Element and text location data
——

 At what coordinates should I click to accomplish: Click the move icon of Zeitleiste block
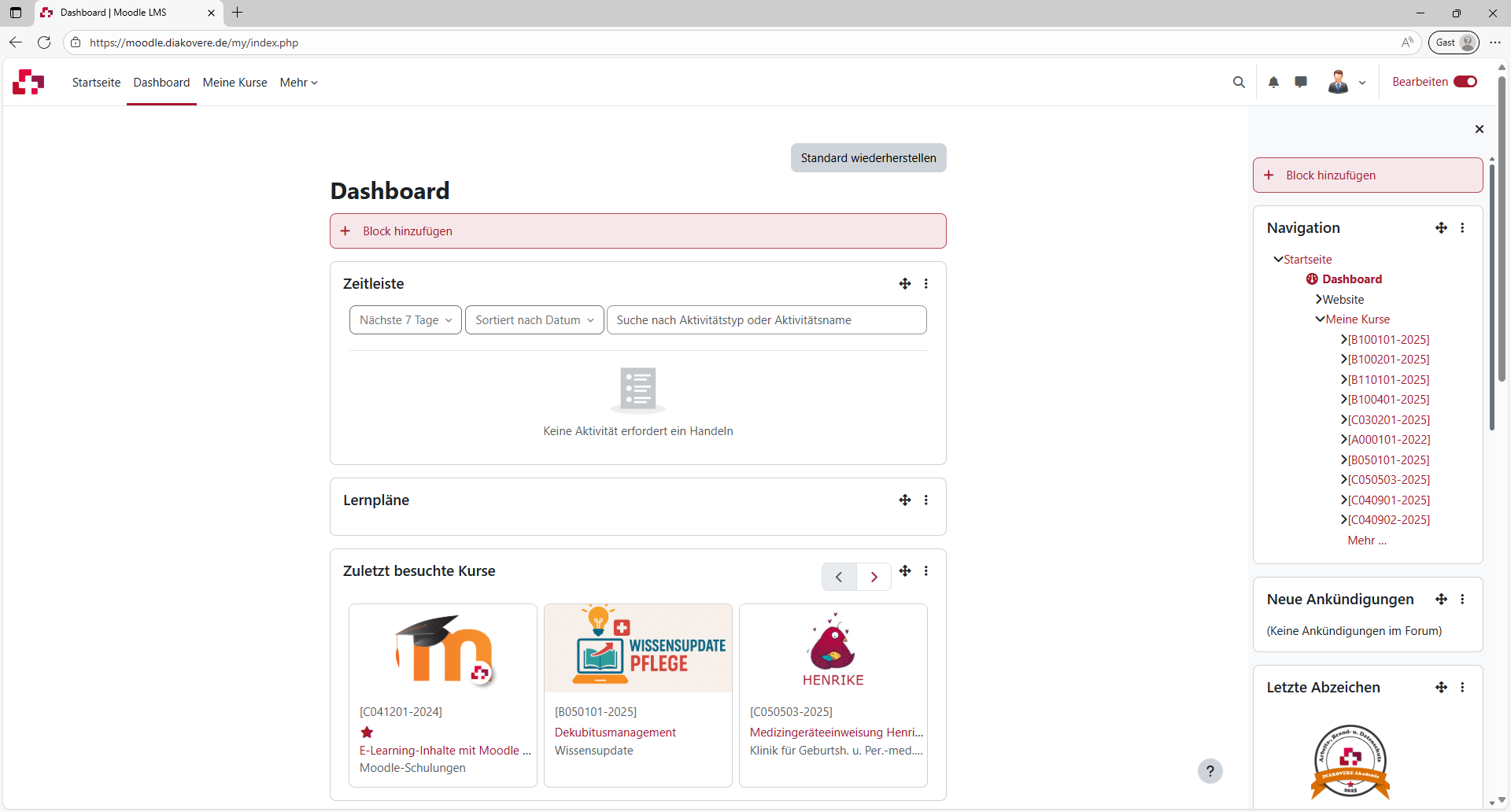(905, 284)
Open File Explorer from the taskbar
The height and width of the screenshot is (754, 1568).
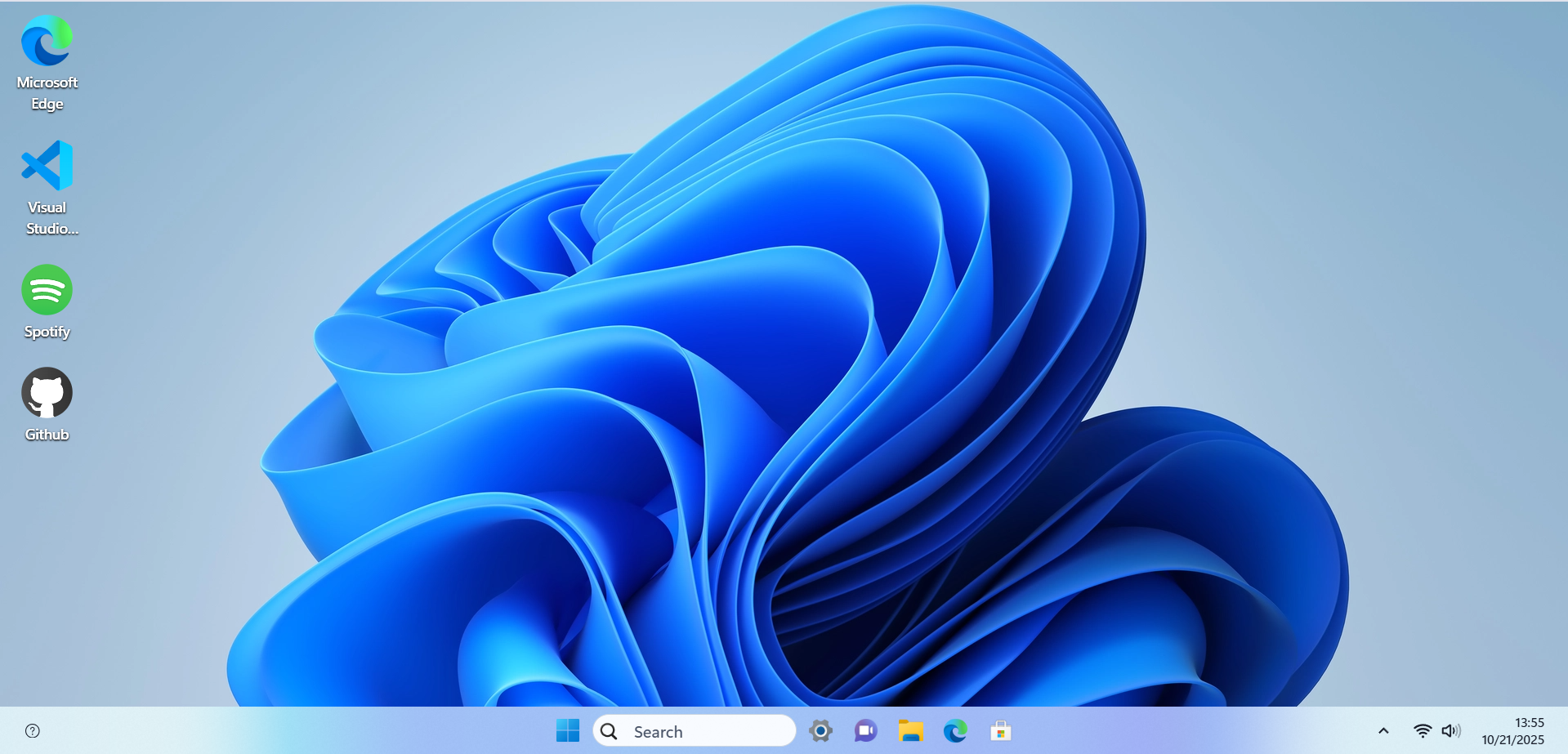pyautogui.click(x=909, y=731)
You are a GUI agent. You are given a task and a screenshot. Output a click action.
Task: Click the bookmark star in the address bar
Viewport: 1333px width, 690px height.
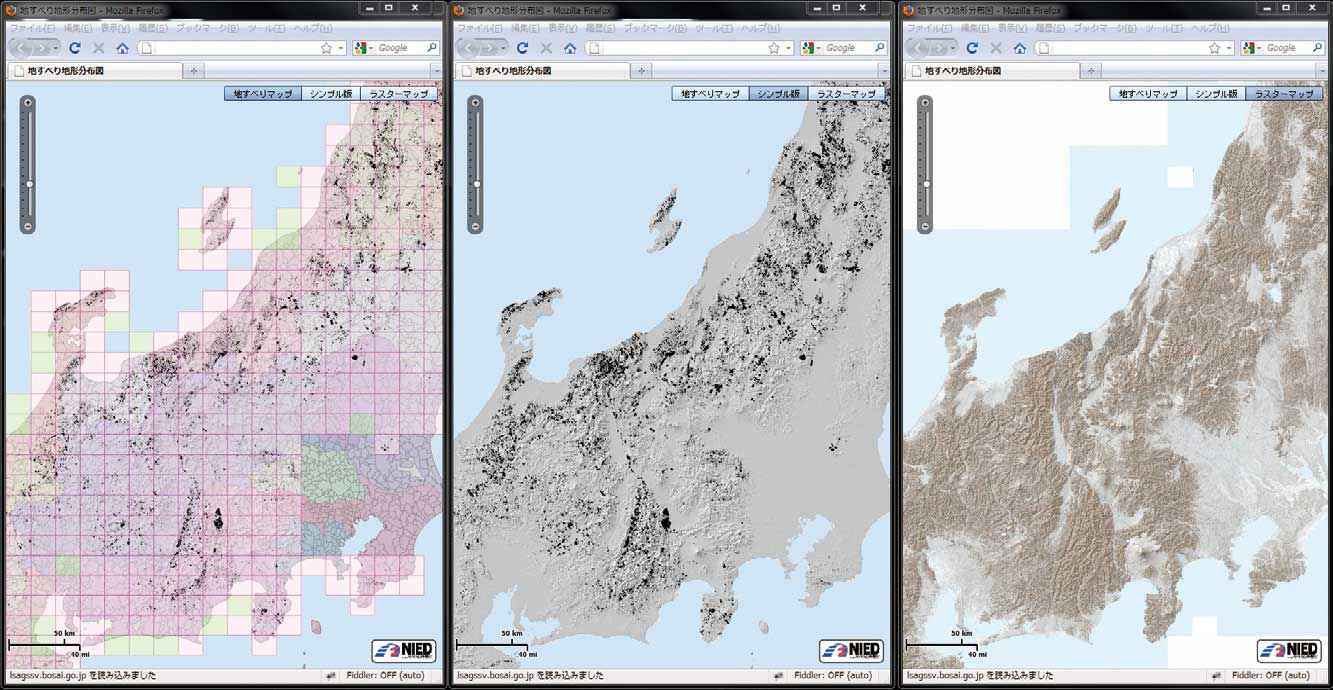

——

### OBJECTIVE
Count the lines in the items that contain the string "width", and reply with the number only.

### ANSWER FOR THIS EXERCISE
2